Wiki · Concept · Last reviewed June 25, 2026

TDM Reservation Protocol

The TDM Reservation Protocol is a machine-readable web convention for declaring whether text and data mining rights are reserved on a resource and, when available, where a miner can find a licensing policy.

Definition

The Text and Data Mining Reservation Protocol, usually shortened to TDMRep, is a W3C Community Group final report published on May 10, 2024. It defines a web protocol for expressing reservations of rights related to text and data mining on lawfully accessible web content, and for discovering TDM licensing policies connected to that content.

TDMRep grew out of a specific legal and operational problem. Article 4 of Directive (EU) 2019/790 creates an exception or limitation for reproductions and extractions made for text and data mining, but that exception depends on rightsholders not having expressly reserved their rights in an appropriate manner. For content made publicly available online, the directive points to machine-readable means as the appropriate form.

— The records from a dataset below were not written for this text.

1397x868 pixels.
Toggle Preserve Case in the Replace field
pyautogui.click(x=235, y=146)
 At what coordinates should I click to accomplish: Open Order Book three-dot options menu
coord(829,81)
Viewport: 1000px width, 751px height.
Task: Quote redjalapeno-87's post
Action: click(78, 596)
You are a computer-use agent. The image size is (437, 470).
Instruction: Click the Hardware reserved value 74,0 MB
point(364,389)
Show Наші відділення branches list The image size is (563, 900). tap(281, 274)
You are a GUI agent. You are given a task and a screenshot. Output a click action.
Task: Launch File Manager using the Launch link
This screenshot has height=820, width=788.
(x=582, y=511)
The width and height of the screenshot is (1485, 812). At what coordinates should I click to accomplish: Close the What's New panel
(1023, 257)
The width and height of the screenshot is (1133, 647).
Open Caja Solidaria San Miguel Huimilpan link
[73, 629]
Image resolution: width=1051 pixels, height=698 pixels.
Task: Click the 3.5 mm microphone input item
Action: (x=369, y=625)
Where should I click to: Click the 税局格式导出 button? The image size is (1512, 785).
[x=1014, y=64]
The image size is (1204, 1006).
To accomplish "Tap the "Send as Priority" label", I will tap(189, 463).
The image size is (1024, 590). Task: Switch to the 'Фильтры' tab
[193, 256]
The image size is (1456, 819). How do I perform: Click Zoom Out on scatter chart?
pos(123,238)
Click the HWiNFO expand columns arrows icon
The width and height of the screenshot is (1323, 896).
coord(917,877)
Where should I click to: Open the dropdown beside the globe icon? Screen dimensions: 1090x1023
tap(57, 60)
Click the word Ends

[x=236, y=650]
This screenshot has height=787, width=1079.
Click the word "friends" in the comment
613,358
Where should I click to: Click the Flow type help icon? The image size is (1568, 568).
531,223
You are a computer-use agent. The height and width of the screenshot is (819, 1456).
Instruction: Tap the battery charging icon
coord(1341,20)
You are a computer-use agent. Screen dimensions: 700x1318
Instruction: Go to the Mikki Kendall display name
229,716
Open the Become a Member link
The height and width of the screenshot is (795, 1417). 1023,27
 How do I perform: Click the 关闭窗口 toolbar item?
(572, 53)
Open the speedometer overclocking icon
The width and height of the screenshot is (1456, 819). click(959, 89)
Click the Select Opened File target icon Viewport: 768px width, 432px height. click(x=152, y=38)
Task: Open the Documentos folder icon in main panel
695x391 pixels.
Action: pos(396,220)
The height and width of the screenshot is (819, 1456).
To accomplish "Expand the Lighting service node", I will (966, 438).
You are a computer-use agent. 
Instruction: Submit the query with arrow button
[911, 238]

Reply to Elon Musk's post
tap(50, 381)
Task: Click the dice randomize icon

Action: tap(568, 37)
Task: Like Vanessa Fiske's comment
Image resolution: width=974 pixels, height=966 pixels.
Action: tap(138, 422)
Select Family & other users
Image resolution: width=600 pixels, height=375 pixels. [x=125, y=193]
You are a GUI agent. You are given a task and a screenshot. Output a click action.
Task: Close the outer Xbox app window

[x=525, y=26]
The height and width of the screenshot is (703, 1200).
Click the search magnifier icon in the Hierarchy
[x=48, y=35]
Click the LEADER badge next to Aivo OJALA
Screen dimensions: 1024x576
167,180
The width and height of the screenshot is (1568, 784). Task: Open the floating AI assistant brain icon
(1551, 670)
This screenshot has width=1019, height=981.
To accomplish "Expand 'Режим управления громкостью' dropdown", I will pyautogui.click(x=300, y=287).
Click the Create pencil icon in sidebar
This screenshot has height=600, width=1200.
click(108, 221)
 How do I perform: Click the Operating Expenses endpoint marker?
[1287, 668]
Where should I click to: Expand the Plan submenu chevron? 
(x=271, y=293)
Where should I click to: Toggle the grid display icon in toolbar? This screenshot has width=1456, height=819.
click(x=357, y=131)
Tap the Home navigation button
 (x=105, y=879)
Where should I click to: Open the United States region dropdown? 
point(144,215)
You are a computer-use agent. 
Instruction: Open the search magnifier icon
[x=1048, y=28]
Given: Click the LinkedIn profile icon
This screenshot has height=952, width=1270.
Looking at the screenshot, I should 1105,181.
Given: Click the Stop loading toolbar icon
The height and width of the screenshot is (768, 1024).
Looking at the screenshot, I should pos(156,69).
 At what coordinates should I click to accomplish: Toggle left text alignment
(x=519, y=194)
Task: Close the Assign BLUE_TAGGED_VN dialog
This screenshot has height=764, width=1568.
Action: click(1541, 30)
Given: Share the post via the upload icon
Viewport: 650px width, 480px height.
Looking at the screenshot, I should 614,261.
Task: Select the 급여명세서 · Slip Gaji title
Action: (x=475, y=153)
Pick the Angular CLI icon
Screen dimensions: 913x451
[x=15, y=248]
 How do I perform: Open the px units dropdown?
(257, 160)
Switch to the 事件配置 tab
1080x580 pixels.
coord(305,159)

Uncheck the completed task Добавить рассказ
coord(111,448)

The protocol is not a crawler blocklist, an access-control system, or a universal AI-training license. It is a declaration format. A rightsholder can say that TDM rights are reserved, that they are not reserved, or that a policy document exists. A recipient still has to decide what legal, contractual, technical, and institutional consequences follow from that signal.

Protocol Shape

The core signal has two properties. tdm-reservation is a boolean value: 1 means TDM rights are reserved, while 0 means they are not reserved. tdm-policy is a URL pointing to a policy set by the rightsholder. The W3C vocabulary page gives the same two properties as reservation and policy in the TDMRep namespace.

The final report defines several attachment methods. A site can publish a /.well-known/tdmrep.json file with path-matching rules. A server can return tdm-reservation and optional tdm-policy HTTP response fields. An HTML page can include matching meta elements. The report also describes metadata forms for EPUB 2, EPUB 3, and PDF documents.

The policy layer uses JSON or JSON-LD. The final report says a machine-readable TDM Policy can use application/json or application/ld+json, and its JSON-LD context combines ODRL with the TDMRep context. That policy can identify the rightsholder and describe permissions, duties, contact requirements, financial compensation, and research or non-research constraints.

Governance and Safety

TDMRep is useful because it separates collection from use. A publisher may want ordinary indexing, citation, or access to continue while reserving rights for large-scale mining. Robots.txt is too coarse for that distinction, and a private opt-out form is too invisible for independent crawlers and auditors.

Its limit is that machine readability is not enforcement. A crawler can ignore the field. A model developer can mishandle the policy. A site can publish conflicting signals across HTTP headers, metadata, terms of service, and contracts. A collector can also fetch through mirrors or archives where the original signal has been lost.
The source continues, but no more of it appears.